Copy out, character for character, the part of the listing that opens with the line containing "Task: Select the red アルコール検知器義務化 callout box" and closes at the end of the listing.
━━ Data ━━
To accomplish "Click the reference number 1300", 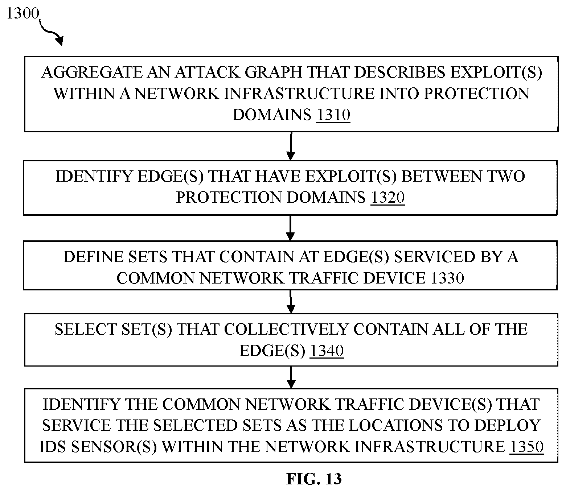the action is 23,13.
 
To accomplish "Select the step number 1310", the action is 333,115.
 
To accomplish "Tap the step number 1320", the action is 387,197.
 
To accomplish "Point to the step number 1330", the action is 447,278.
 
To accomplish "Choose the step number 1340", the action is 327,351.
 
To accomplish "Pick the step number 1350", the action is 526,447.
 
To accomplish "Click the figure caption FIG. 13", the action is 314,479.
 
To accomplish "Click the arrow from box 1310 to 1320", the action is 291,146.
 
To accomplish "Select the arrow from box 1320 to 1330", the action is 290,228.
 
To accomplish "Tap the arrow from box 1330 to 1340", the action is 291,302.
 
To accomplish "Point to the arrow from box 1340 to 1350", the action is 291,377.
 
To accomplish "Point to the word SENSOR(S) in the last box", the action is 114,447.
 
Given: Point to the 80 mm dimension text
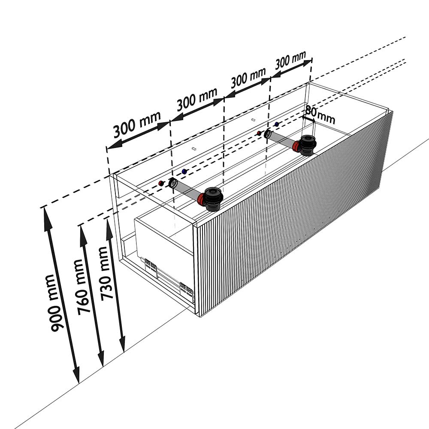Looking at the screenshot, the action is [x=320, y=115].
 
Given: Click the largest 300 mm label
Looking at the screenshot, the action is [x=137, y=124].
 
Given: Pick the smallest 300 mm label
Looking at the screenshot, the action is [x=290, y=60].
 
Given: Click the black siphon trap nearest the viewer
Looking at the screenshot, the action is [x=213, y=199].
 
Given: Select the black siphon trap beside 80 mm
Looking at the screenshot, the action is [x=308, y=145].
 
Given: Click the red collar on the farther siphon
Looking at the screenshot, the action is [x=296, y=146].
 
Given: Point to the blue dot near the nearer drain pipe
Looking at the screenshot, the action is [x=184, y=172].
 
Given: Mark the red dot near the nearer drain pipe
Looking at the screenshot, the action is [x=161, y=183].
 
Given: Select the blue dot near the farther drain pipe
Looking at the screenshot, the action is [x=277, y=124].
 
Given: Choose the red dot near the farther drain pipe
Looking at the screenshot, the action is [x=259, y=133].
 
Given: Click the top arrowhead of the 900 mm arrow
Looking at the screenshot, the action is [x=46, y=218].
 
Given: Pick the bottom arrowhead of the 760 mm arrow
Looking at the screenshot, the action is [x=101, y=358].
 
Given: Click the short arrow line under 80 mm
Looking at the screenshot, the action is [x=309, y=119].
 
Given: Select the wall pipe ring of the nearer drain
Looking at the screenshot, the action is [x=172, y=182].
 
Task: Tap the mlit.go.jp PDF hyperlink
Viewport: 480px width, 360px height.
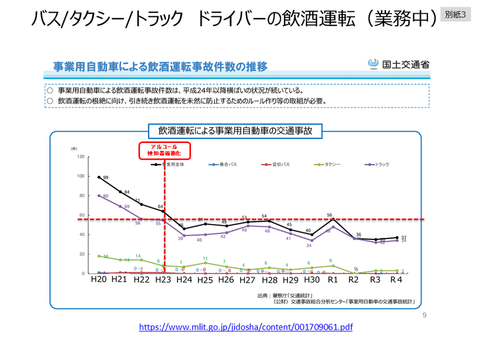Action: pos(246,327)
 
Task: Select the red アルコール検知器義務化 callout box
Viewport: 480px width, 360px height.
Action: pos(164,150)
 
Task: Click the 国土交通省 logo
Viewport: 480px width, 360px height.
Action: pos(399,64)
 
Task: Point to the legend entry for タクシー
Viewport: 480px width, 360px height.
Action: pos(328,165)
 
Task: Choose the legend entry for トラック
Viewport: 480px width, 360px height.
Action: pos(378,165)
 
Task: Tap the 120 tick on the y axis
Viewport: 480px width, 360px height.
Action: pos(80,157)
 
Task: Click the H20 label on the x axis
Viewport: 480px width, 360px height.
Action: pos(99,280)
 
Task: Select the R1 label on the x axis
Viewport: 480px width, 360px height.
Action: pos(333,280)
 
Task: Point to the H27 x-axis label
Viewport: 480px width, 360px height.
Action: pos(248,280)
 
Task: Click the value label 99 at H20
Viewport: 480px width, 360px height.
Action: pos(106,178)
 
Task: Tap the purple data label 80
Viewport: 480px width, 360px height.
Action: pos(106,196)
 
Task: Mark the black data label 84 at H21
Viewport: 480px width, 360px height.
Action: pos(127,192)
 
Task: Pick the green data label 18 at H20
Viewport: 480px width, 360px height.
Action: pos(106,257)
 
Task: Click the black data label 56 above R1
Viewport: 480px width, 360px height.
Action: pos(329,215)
━━━
Answer to the exercise ::
Task: Select the red アルコール検知器義務化 callout box
Viewport: 480px width, 360px height.
Action: pos(164,150)
 
Task: Click the 国土交通省 logo
Viewport: 480px width, 360px height.
Action: pos(399,64)
 
Task: Point to the legend entry for タクシー
Viewport: 480px width, 360px height.
Action: pos(328,165)
 
Task: Choose the legend entry for トラック
Viewport: 480px width, 360px height.
Action: pos(378,165)
 
Task: Tap the 120 tick on the y axis
Viewport: 480px width, 360px height.
Action: pos(80,157)
 
Task: Click the H20 label on the x axis
Viewport: 480px width, 360px height.
Action: pos(99,280)
 
Task: Select the R1 label on the x axis
Viewport: 480px width, 360px height.
Action: pos(333,280)
 
Task: Point to the H27 x-axis label
Viewport: 480px width, 360px height.
Action: pos(248,280)
 
Task: Click the value label 99 at H20
Viewport: 480px width, 360px height.
Action: pos(106,178)
 
Task: Tap the purple data label 80
Viewport: 480px width, 360px height.
Action: pos(106,196)
 
Task: Mark the black data label 84 at H21
Viewport: 480px width, 360px height.
Action: pos(127,192)
 
Task: Pick the green data label 18 at H20
Viewport: 480px width, 360px height.
Action: pos(106,257)
 
Task: Click the black data label 56 above R1
Viewport: 480px width, 360px height.
Action: pos(329,215)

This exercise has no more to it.